Ce point ne m’était pas apparu lors de mon premier visionnage de la série, mais est davantage une réflexion qui m’est venue plus tard alors que je repensais à celle-ci. Je suis une grande amatrice de séries, et, comme c’est sûrement le cas de beaucoup, j’ai tendance à m’identifier aux personnages, à me demander comment j’aurais, moi, réagi à telle ou telle situation. Il m’est alors venu à l’esprit que j’avais rarement vu une série qui s’appuie autant sur ses personnages féminins. Alors, est-ce que j’ai aimé autant Fleabag parce que je m’identifiais à elle en tant que femme ? Après m’être posé la question je ne pense pas ; je me suis déjà par le passé identifiée à des personnages masculins sans me poser davantage de questions. En y pensant, j’ai d’ailleurs eu tendance à m’identifier plutôt à ces personnages masculins qu’aux femmes présentes. Ici ce n’est pas le cas, et c’est aussi certainement dû au fait qu’on leur laisse la place d’évoluer et de se développer en tant que personnages. Ce sont des femmes fortes, mais ce ne sont pas des femmes parfaites. Elles sont faillibles, elles ne sont pas toujours 100% conformes aux valeurs qu’elles sont supposées défendre, elles sont libres mais se mettent des barrières, elles sont fatiguées ou hyperactives, plutôt renfermées ou bien très extraverties, bref, elles sont REALISTES. Le fait que l’écriture derrière la série soit celle d’une femme n’y est d’ailleurs surement pas pour rien.
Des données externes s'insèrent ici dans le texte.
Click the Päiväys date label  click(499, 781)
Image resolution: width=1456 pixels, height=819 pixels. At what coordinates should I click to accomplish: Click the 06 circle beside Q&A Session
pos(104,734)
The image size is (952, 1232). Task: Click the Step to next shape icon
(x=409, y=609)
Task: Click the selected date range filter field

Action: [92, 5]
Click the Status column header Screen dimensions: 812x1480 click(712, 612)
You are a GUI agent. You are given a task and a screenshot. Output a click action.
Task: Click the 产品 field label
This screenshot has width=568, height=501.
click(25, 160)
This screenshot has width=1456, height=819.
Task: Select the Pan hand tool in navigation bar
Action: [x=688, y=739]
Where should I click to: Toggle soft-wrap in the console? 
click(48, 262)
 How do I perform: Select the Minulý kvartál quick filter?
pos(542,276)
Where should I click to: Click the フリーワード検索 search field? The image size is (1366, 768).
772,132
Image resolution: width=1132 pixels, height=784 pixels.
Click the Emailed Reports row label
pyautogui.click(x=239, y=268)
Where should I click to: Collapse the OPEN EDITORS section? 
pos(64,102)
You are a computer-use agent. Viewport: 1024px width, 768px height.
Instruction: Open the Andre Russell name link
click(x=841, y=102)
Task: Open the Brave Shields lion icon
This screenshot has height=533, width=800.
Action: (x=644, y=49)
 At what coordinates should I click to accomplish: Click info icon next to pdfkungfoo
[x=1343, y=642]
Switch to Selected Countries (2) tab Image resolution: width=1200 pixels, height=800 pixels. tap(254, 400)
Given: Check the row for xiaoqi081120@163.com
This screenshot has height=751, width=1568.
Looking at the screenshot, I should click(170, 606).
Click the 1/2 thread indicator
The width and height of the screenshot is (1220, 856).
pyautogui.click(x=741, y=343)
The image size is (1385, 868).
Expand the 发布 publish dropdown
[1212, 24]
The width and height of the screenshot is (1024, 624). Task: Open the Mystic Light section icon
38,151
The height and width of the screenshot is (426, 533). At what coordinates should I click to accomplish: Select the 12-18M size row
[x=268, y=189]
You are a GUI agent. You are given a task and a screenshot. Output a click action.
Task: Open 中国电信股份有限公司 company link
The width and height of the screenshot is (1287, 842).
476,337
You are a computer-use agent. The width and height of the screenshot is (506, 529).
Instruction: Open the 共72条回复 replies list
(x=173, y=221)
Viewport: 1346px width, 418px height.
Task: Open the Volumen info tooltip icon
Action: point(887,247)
« I sometimes worry that I wouldn’t be such a feminist if I had bigger tits »

Et si, évidemment, il n’est pas nécessaire d’être une femme pour apprécier l’humour de la série et le caractère des personnages, en tant que telle, cela fait plaisir à voir.

Une saison 2 à la hauteur ?

Avec deux saisons de 6 épisodes chacune (compter ~25 minutes par épisode), Fleabag est une série qui se bingewatch. Je pense avoir personnellement mis deux jours pour la regarder tellement j’étais accrochée. J’ai précédemment fait un parallèle avec la mini-série After Life, dont la deuxième saison, que j’attendais beaucoup, et qui m’avait énormément déçue puisque je trouvais qu’elle n’apportait rien de nouveau à l’univers, que les enjeux soulevés étaient moindres, et que rien dans la forme n’évoluait vraiment. Quand j’ai alors fini la première saison de Fleabag, que j’avais tellement appréciée, j’avais un peu peur de me retrouver face au même problème. Quelle ne fut pas ma surprise de voir que la saison 2 était encore plus qualitative. Au niveau de la forme, on est face à une réalisation qui prend plus de libertés, qui se permet même une réflexion un peu méta sur l’adresse au spectateur. Au niveau du fond, on avance encore un peu plus dans le développement des personnages que l’on connait, tandis qu’on nous en présente de nouveaux, qui apportent toujours quelque-chose et ne sont pas là que pour redynamiser artificiellement un scénario qui manquerait de souffle.

Fleabag est alors pour moi une série dans laquelle on peut se jeter les yeux fermés, qui est constante dans sa qualité, et qui nous fait passer par tout un spectre d’émotions.